**Task:**
Give exactly the lines from the one with "At what (x,y)" through the final line of the listing below, both included, leaving out any pictures.

◇ ◇ ◇ ◇

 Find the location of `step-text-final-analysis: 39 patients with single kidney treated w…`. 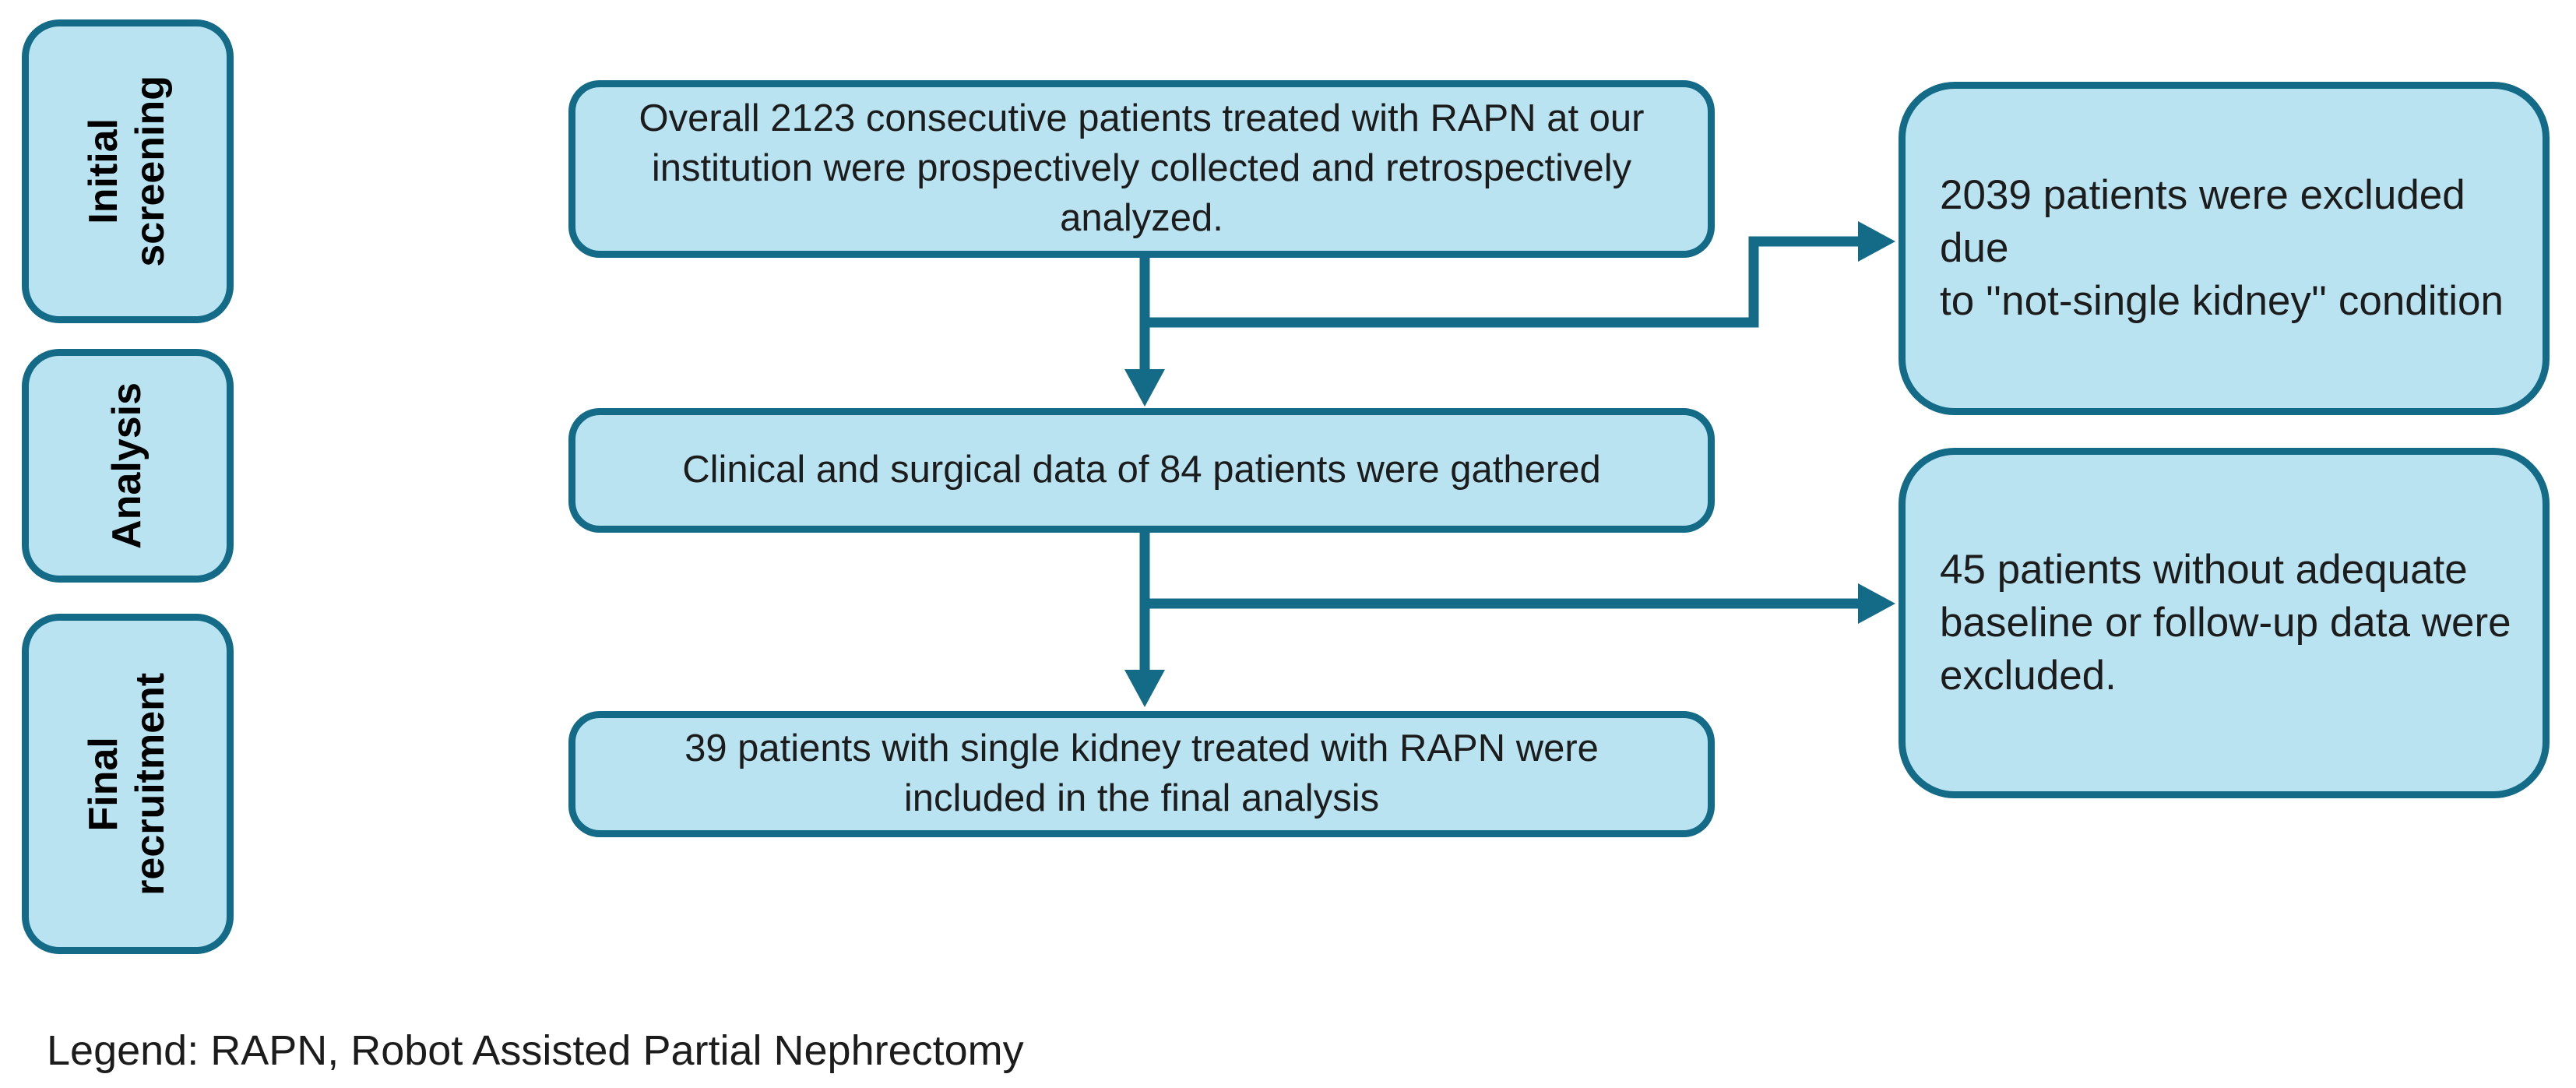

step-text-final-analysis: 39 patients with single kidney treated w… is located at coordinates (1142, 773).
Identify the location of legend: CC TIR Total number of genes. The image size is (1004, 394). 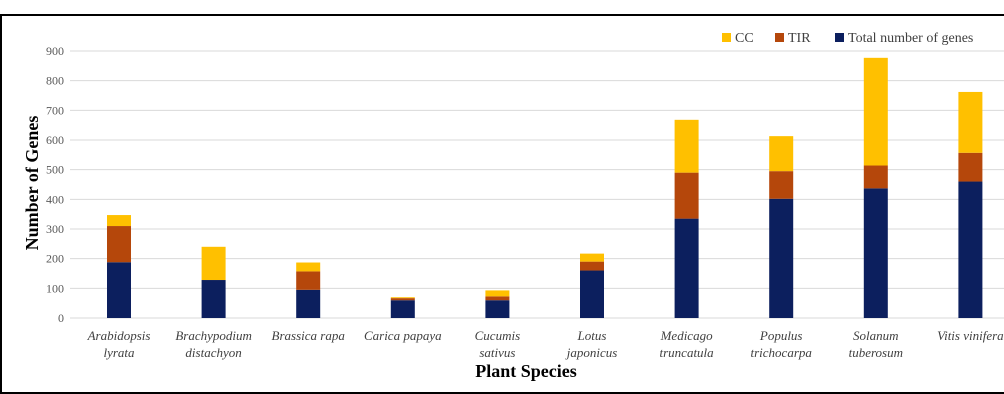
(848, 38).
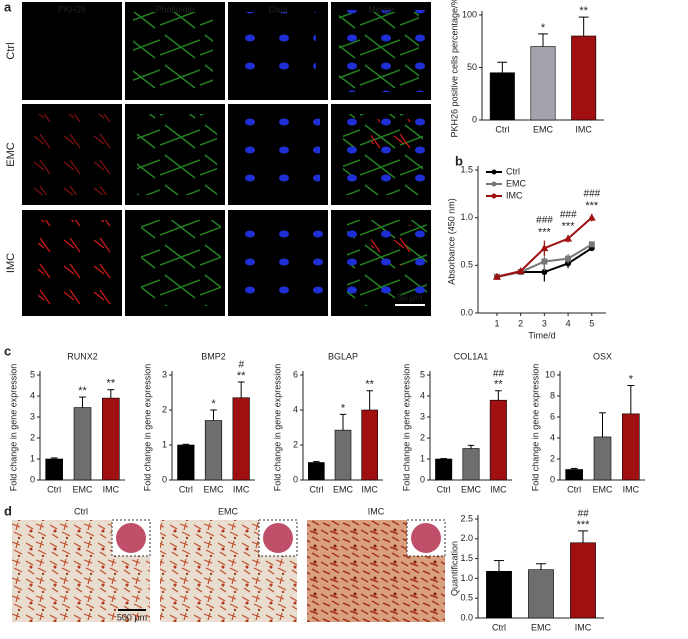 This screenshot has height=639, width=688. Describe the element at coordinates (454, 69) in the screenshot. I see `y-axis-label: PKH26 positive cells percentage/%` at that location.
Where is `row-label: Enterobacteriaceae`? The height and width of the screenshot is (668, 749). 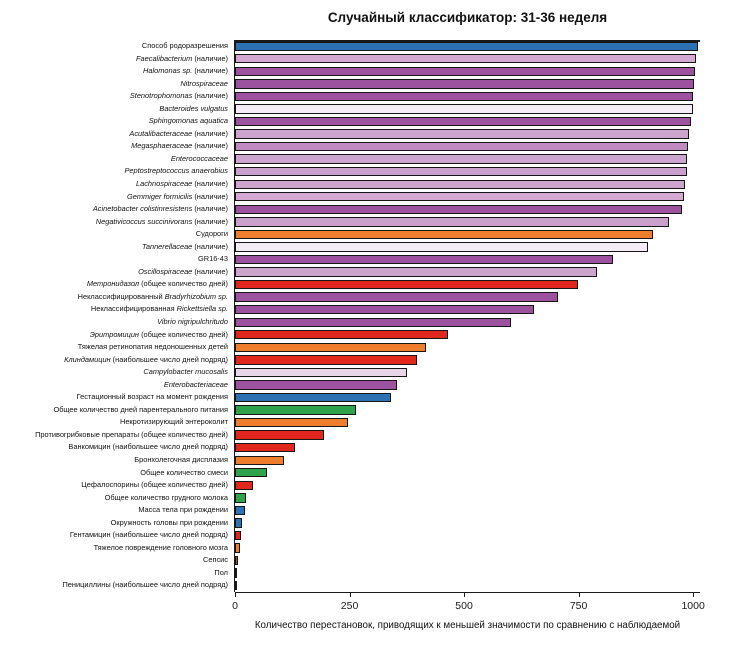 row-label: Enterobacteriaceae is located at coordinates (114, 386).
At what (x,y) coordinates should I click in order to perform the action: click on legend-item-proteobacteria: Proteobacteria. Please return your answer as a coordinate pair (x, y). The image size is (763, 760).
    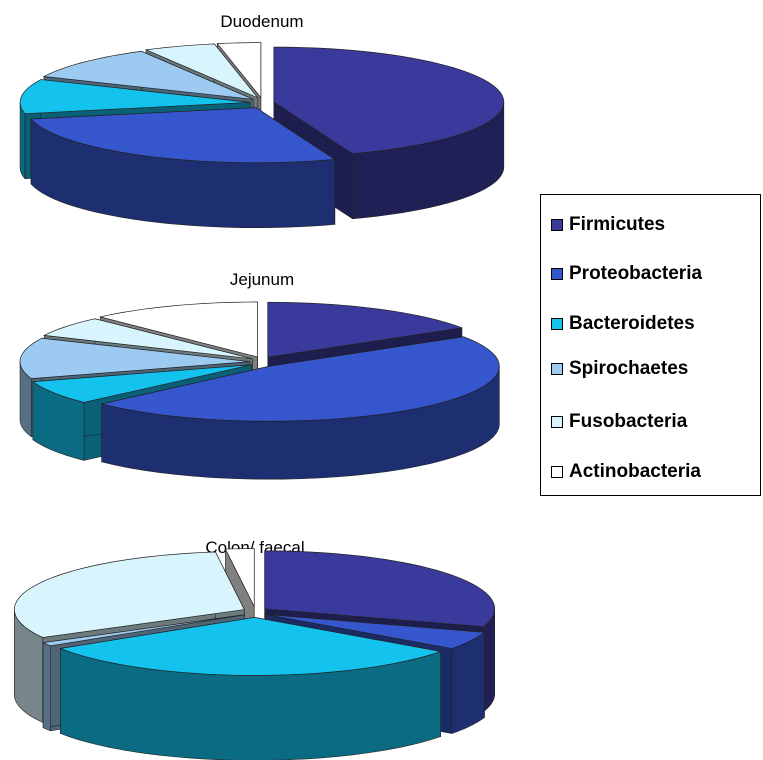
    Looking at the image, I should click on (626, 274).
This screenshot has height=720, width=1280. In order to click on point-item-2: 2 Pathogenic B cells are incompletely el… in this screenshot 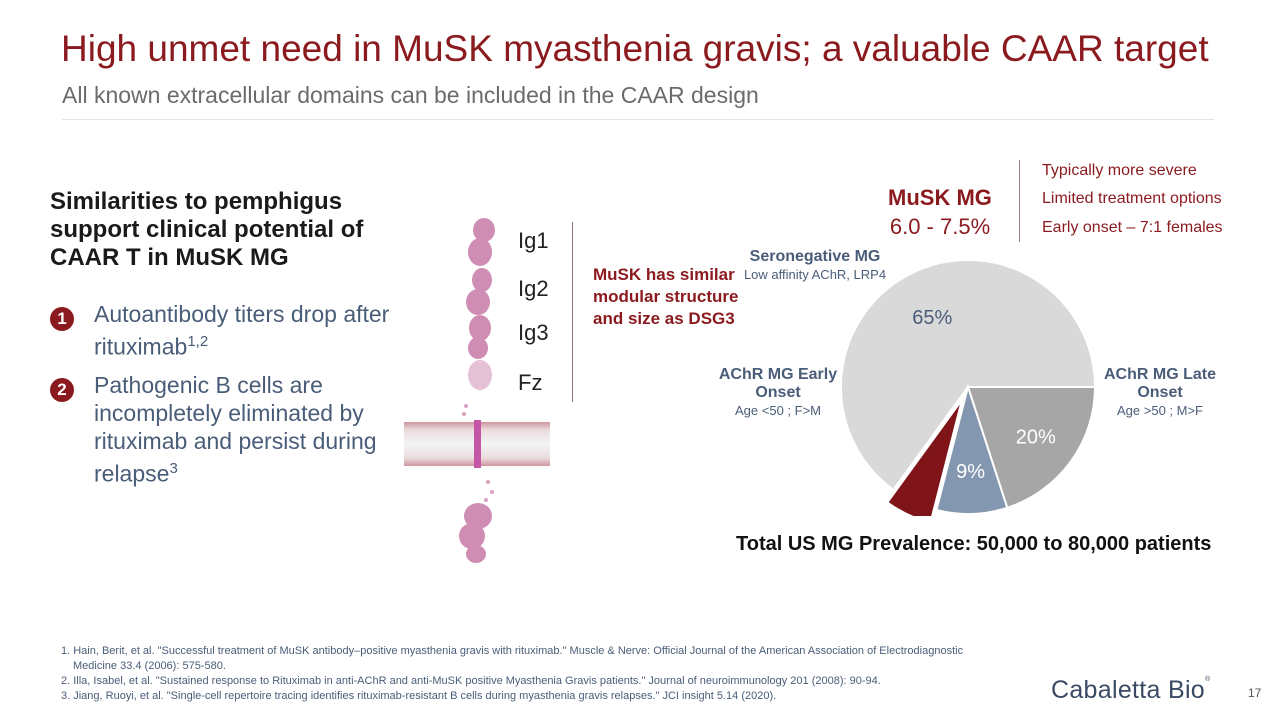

◇ ◇ ◇ ◇

**Task result:**
At what (x,y) coordinates should I click in order to perform the action: click on legend-item-proteobacteria: Proteobacteria. Please return your answer as a coordinate pair (x, y). The image size is (763, 760).
    Looking at the image, I should click on (626, 274).
This screenshot has height=720, width=1280. In order to click on point-item-2: 2 Pathogenic B cells are incompletely el… in this screenshot 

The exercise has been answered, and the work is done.